__Task prompt__: Reproduce, without any change, everything from the line containing "Check the Enclosed" down through the final line of the entries.

*** Exercise data

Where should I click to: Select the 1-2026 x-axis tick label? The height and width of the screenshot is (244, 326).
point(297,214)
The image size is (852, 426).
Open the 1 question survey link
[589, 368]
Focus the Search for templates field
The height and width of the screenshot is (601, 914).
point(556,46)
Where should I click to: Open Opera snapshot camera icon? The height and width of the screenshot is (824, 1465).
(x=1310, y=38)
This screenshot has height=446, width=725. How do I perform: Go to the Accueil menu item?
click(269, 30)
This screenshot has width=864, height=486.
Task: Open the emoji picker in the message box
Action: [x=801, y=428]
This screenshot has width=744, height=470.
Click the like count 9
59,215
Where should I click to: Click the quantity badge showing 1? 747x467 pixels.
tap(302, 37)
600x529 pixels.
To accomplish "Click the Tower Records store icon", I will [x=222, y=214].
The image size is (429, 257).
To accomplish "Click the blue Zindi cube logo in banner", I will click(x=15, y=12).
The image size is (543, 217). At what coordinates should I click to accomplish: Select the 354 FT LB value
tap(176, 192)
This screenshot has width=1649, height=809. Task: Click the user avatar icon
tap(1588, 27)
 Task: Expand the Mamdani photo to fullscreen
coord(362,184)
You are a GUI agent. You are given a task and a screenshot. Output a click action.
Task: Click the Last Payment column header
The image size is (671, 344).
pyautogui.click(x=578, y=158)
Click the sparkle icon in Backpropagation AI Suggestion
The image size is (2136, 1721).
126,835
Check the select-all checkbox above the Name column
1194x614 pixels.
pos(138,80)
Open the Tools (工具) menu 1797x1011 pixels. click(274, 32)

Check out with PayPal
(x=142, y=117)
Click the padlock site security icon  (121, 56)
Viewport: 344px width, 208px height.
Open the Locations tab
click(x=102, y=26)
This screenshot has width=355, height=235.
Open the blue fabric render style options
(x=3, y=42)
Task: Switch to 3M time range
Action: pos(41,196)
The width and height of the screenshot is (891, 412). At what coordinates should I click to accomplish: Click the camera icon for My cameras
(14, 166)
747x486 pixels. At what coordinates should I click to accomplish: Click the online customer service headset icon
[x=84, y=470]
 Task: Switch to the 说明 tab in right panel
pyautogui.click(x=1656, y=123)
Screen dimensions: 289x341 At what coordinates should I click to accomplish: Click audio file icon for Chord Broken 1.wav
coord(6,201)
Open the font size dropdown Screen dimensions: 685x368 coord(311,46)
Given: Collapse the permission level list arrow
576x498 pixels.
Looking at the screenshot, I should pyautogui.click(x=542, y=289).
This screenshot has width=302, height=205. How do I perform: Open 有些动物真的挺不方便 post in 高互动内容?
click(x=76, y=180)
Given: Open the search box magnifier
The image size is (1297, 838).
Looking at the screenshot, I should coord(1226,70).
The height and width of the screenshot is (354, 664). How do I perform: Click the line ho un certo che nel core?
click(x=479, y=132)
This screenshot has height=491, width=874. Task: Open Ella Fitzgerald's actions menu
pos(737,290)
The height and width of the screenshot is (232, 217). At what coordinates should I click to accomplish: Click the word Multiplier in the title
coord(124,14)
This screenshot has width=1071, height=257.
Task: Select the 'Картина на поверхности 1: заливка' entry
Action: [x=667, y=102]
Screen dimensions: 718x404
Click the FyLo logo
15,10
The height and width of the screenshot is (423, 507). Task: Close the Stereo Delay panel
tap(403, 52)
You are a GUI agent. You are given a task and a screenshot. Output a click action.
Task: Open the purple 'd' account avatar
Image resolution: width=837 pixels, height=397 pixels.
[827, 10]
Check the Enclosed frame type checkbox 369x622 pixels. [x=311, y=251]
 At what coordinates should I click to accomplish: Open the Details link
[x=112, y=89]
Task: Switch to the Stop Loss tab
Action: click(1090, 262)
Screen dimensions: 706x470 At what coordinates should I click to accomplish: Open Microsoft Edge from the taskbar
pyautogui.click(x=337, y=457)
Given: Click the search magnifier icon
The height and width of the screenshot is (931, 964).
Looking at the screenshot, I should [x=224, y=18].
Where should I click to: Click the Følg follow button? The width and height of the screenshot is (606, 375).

******

__Result of this task__:
Check the Enclosed frame type checkbox 369x622 pixels. [x=311, y=251]
 At what coordinates should I click to accomplish: Open the Details link
[x=112, y=89]
Task: Switch to the Stop Loss tab
Action: click(1090, 262)
Screen dimensions: 706x470 At what coordinates should I click to accomplish: Open Microsoft Edge from the taskbar
pyautogui.click(x=337, y=457)
Given: Click the search magnifier icon
The height and width of the screenshot is (931, 964).
Looking at the screenshot, I should [x=224, y=18].
Where should I click to: Click the Følg follow button? The width and height of the screenshot is (606, 375).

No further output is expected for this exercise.